[[ SOURCE DOCUMENT open ]]

My interest in psychedelics and altered states of consciousness as a means for more effective healing runs deep. As a child over forty years ago, my head was filled with confusion about the nature of the self and the world, but at that time, I just didn’t have the language to find a path to clarity.
My roots in philosophy
As Aristotle said, philosophy begins with thaumazein (which translates to somewhere between wonder and bewilderment). My childhood thaumazein led me to studying philosophy, all the way through to achieving a doctorate from Warwick University in the UK in the late 1990s. During this time, I often undertook voluntary work, whether it was teaching illiterate kids to read in underprivileged areas or helping providing people with information about mental health services with a UK non-profit. I had a drive to help people heal, but not studying medicine, I had no clear path to achieving this purpose.
After my PhD, I spent many years working as a consultant, first in the early dotcom space in London, then advising senior government officials around the world, providing advice on how to ensure their mining sector had a better balance between profit, people (especially those affected by mining operations, and the environment. I’ve been privileged to work and spend significant amounts of time in many countries, from Afghanistan to Zambia.
My roots in Ibogaine
During these years, my interest in the molecule ibogaine began to grow. Ibogaine is by far the most complex and powerful psychedelic, both in terms of its pharmacology, but also in terms of its potential healing powers, especially for those in the throes of addiction. It was through my out of hours study of ibogaine and meeting people working with the molecule that I finally found my purpose.
In February 2020, came the opportunity to work for a Canadian psychedelics start-up, focused on ibogaine. This led to me becoming the CEO of the company. The work (often 12-16 hours a day, seven days a week) didn’t feel like “work”; I was able to bring my two decades’ experience managing teams in complex situations to bear on a passion project. I learnt how to flip between language games when speaking to investors, to employees and to medical professionals.
Then when I met Pamela and Mitchell in February this year, I felt intuitively that there was a deep shared perspective on life and values and that this was a team worth fighting for. As soon as Pamela introduced the concept of psychedelic-derived medicines for women (and women’s mood disorders in particular) she’d been working on since the summer of 2020, it resonated deeply. It felt like the road I’d been walking on had led me to this present moment.
The Psychedelic Renaissance
So far in the psychedelic renaissance, the molecules have tended to be medicines in search of a cure (with some notable exceptions), rather than driven from the perspective of the target indication and the person. With Eastra Health, we begin our drug development with women and the nuances of their experience in mind.
I find Eastra Health incredibly energizing and inspiring. In terms of women’s health, instead of seeing women as victims to the vagaries of hormone-related mood disorders, our work at will empower women to take charge of their reproductive (and post-reproductive) lifespan and enjoy all aspects of what makes women uniquely women. Together with like-minded initiatives around the world, we’re helping to build a new paradigm for women’s health that will enable millions of women to live happier and more rewarding lives.
In a world that remains somewhere between bewildering and wonderful, I hope to leave the world that bit better, thanks to a focused dedication to Eastra Health over the next few years.

[[ SOURCE DOCUMENT closed ]]

> [ACTIVITY LIST]:
1. In the personal account, from which university did the writer receive a doctorate?
2. Rewrite the personal account starting with "My roots in philosophy" and going on through "achieving this purpose.", replacing "thaumazein" with "awe".

[[ COLLECTED DATA open ]]

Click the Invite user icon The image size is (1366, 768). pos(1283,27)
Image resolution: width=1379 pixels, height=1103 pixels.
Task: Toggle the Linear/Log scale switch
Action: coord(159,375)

[[ COLLECTED DATA closed ]]

> [RESULTS BY TASK]:
1. Warwick University in the UK.

2.
My roots in philosophy
As Aristotle said, philosophy begins with awe (which translates to somewhere between wonder and bewilderment). My childhood awe led me to studying philosophy, all the way through to achieving a doctorate from Warwick University in the UK in the late 1990s. During this time, I often undertook voluntary work, whether it was teaching illiterate kids to read in underprivileged areas or helping providing people with information about mental health services with a UK non-profit. I had a drive to help people heal, but not studying medicine, I had no clear path to achieving this purpose.